In contrast to bleaker prognostications about mass job destruction, I think Garry’s got it right.

Machine intelligence will complement how humans work — freeing us from menial, repetitive work — and allow humans to focus on the types of cognition we’re best at: creativity and social interactions.

However, while many entrepreneurs and investors are pouring resources into solving the data & algorithmic challenges of machine intelligence, most seem to be overlooking an even more critical problem:

How do we optimally pair machine & human intelligence?  

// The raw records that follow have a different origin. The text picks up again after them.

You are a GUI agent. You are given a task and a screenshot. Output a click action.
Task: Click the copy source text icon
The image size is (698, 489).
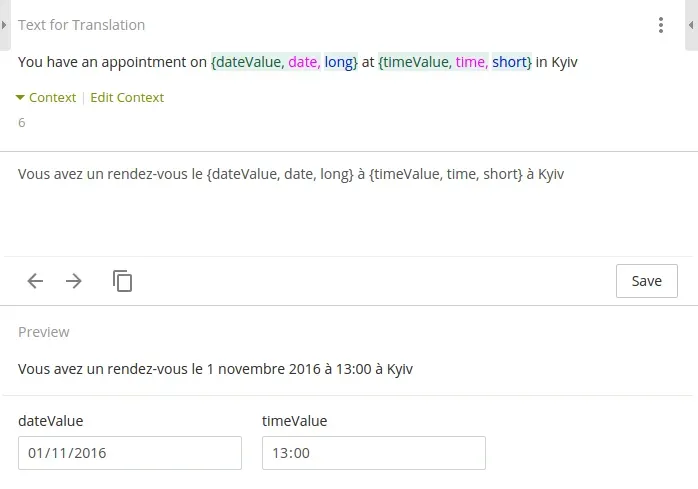click(x=122, y=281)
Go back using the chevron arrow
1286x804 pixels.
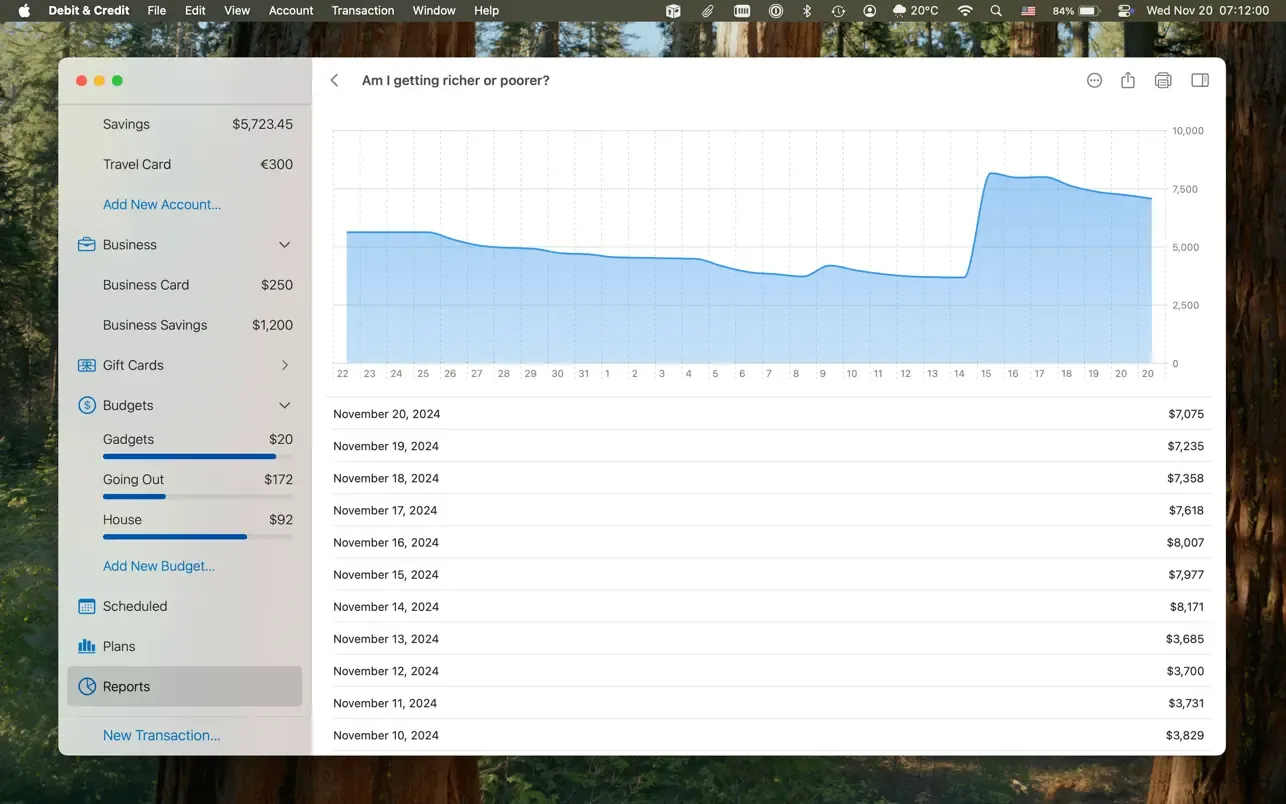(335, 80)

In a less famous but similarly significant freestyle chess match in 2005, two amateurs with three off-the-shelf HP laptops defeated grandmasters aided by supercomputers.  It was their ability to effectively interface with the machine intelligence that allowed this darkhorse team to defeat more capable humans allied with supercomputers.  As Kasparov concluded in a 2010 piece:

Their skill at manipulating and “coaching” their computers to look very deeply into positions effectively counteracted the superior chess understanding of their grandmaster opponents and the greater computational power of other participants…

Weak human + machine + better process was superior to a strong computer alone and, more remarkably, superior to a strong human + machine + inferior process.

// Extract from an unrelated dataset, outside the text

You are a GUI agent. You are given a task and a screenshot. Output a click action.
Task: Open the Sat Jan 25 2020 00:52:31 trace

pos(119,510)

You can have the most talented humans allied with the most powerful machine intelligence, but if they aren’t working well together – it doesn’t matter at all.

For machine intelligence: The process and interface matter more than human expertise or processing power

I find this challenge fascinating, because it requires the combination of three disciplines: operations research, psychology, and computer science. In 2012, my senior thesis at Princeton tackled exactly this problem.  I reviewed the published literature in each of these disciplines and defined principles that should guide the design of productivity applications.

I discovered psychology research on the science of attention, motivation, memory, and even visual perception that should influence how we design software experiences.  I applied these principles to build a simple todo list application.

After graduation, I became a member of Insight Venture Partners’ investment team.  While I became engrossed in the world of software investing, I couldn’t give up the interest I had in this human-machine interface challenge.  On nights and weekends I built a suite of browser-based technology to simplify my own daily workflow, looking for new investment opportunities.  The tools I had built focused on improving process and automating what was best done by the computer.

This project became so critical to the firm that when I left for HBS and stopped maintaining it, a team was hired to recreate parts of it that they could figure out how to.   Further to my surprise, friends and colleagues who had left and gone to other firms were so impacted by the project that a number asked if I could build solutions for their new firms.  It suggested that this type of software — focused on process, guidance, and automation for knowledge work — had a clear market opportunity.

The first thing I looked for in my investments at Insight was massive TAM, and venture capital CRM software certainly didn’t meet that hurdle.  But taking on a similar problem at a much larger scale — for all knowledge work — clearly does.  And that became the charter for RocketVisor.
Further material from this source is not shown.